[SUPPLIED DATA Boundary: Start]

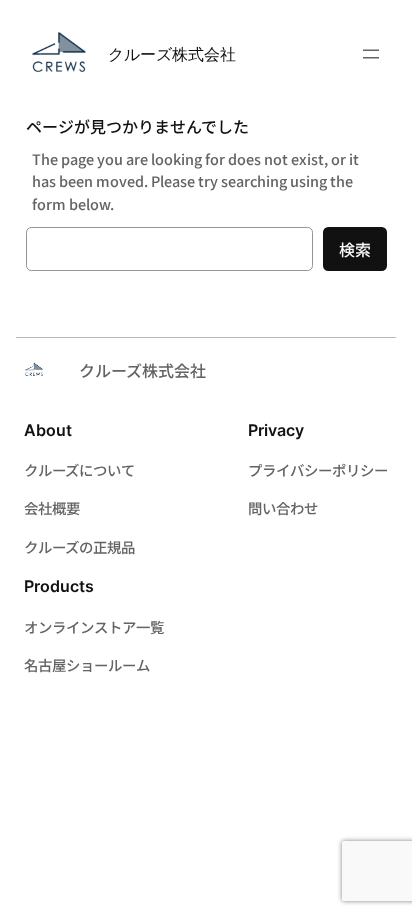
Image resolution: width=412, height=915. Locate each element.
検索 (355, 249)
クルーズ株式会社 (172, 54)
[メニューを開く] (371, 54)
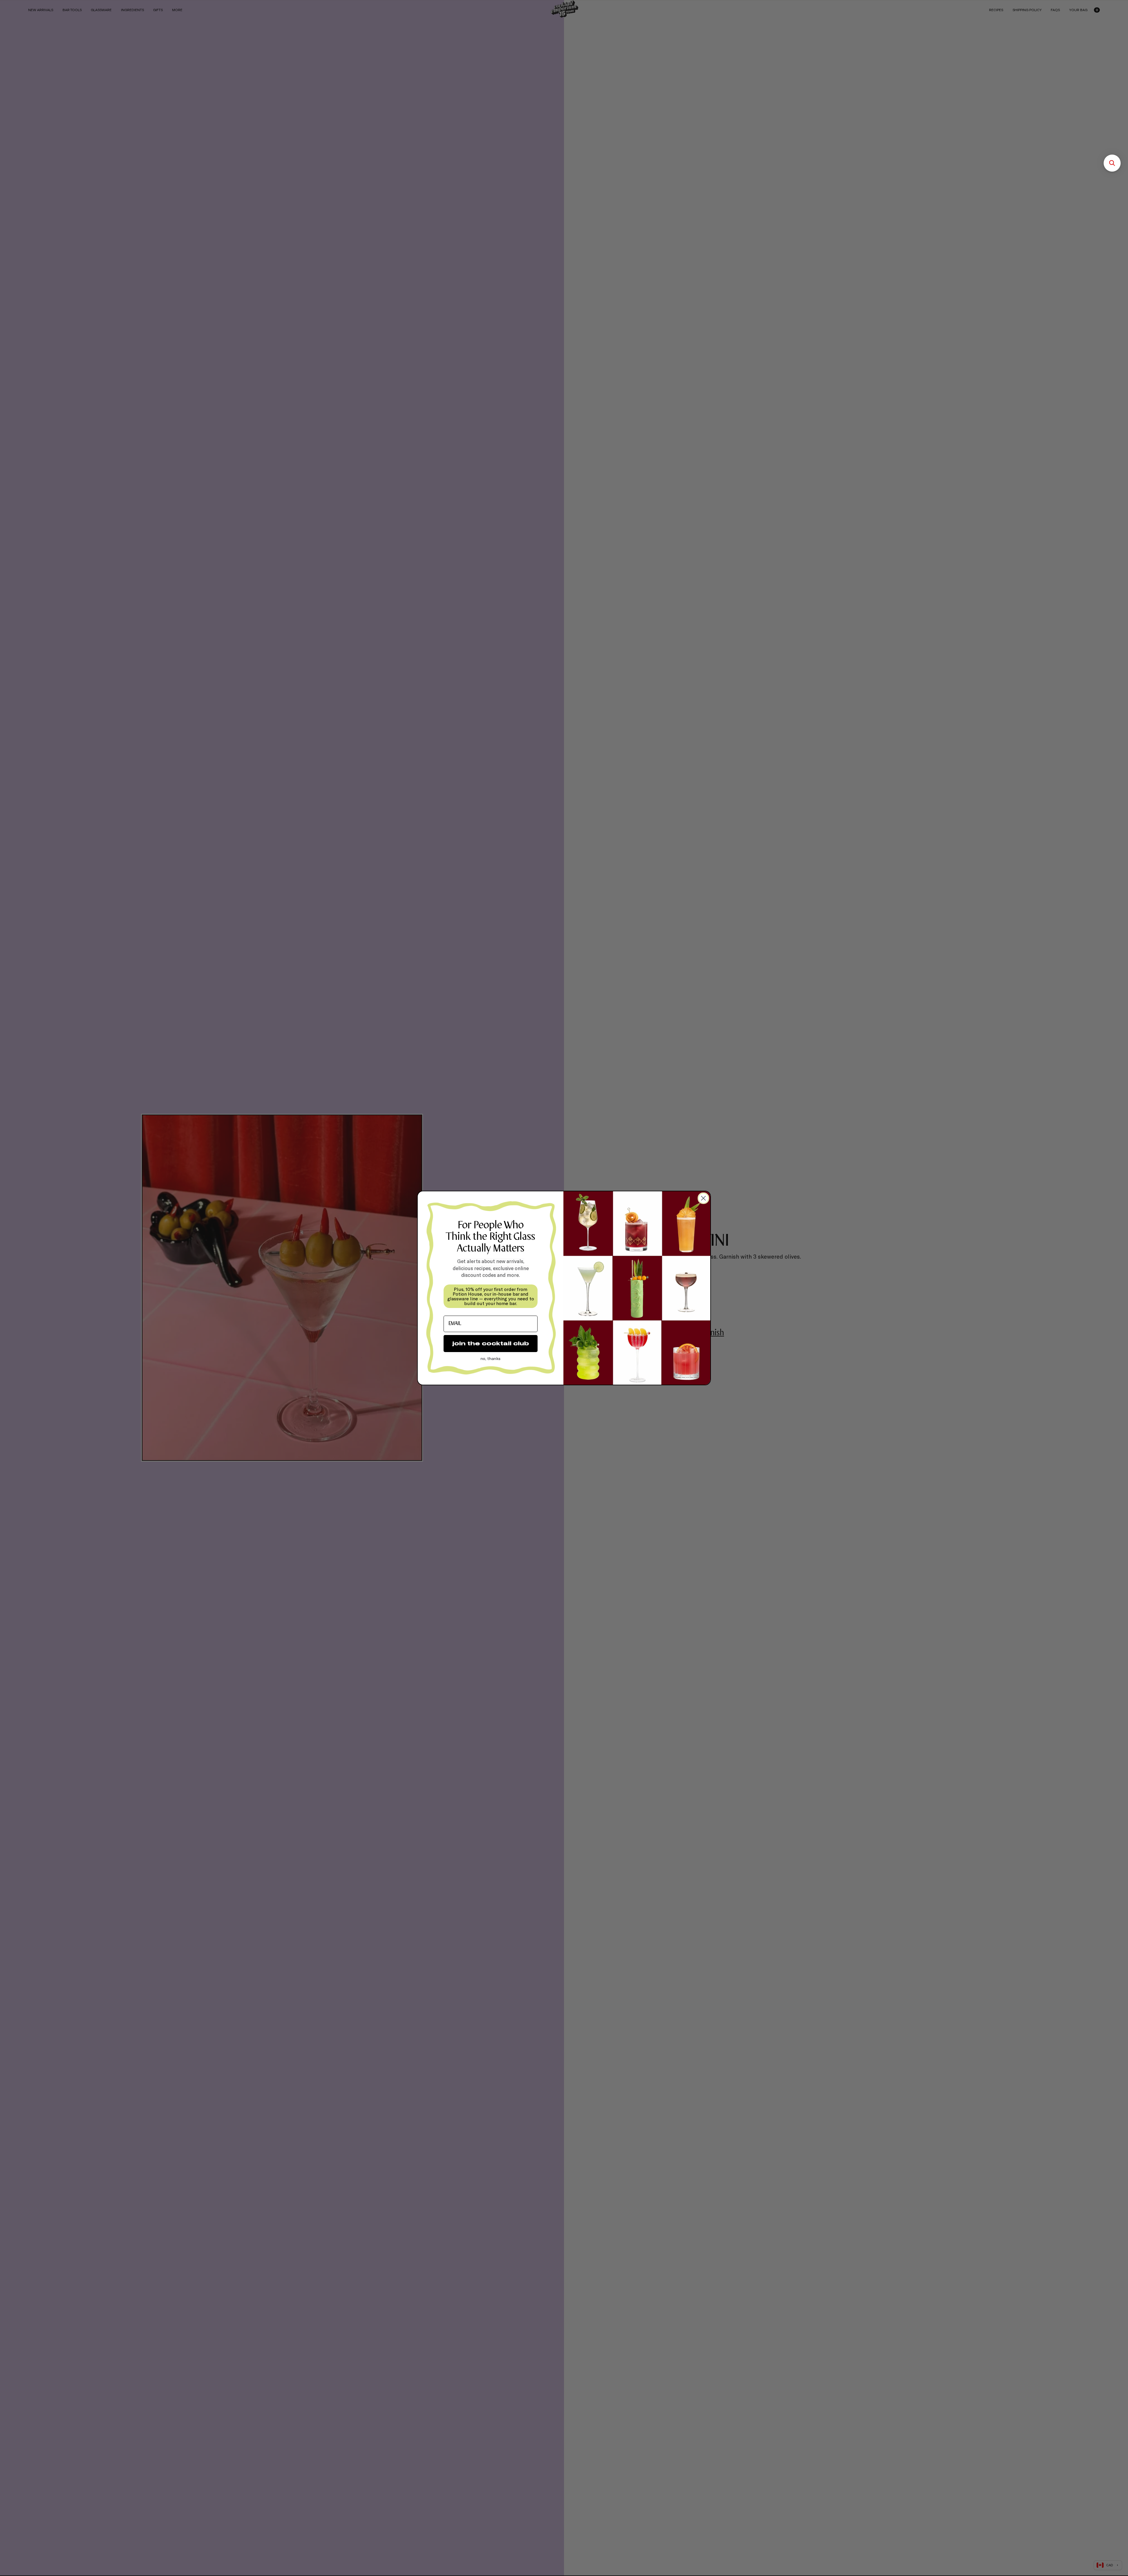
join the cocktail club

[SUPPLIED DATA Boundary: End]

**WHAT TO PRODUCE**
Could you retype every record above exactly, leaving the pictures out?

**SOLVED EXERCISE**
Image resolution: width=412, height=915. Locate each element.
検索 (355, 249)
クルーズ株式会社 (172, 54)
[メニューを開く] (371, 54)
join the cocktail club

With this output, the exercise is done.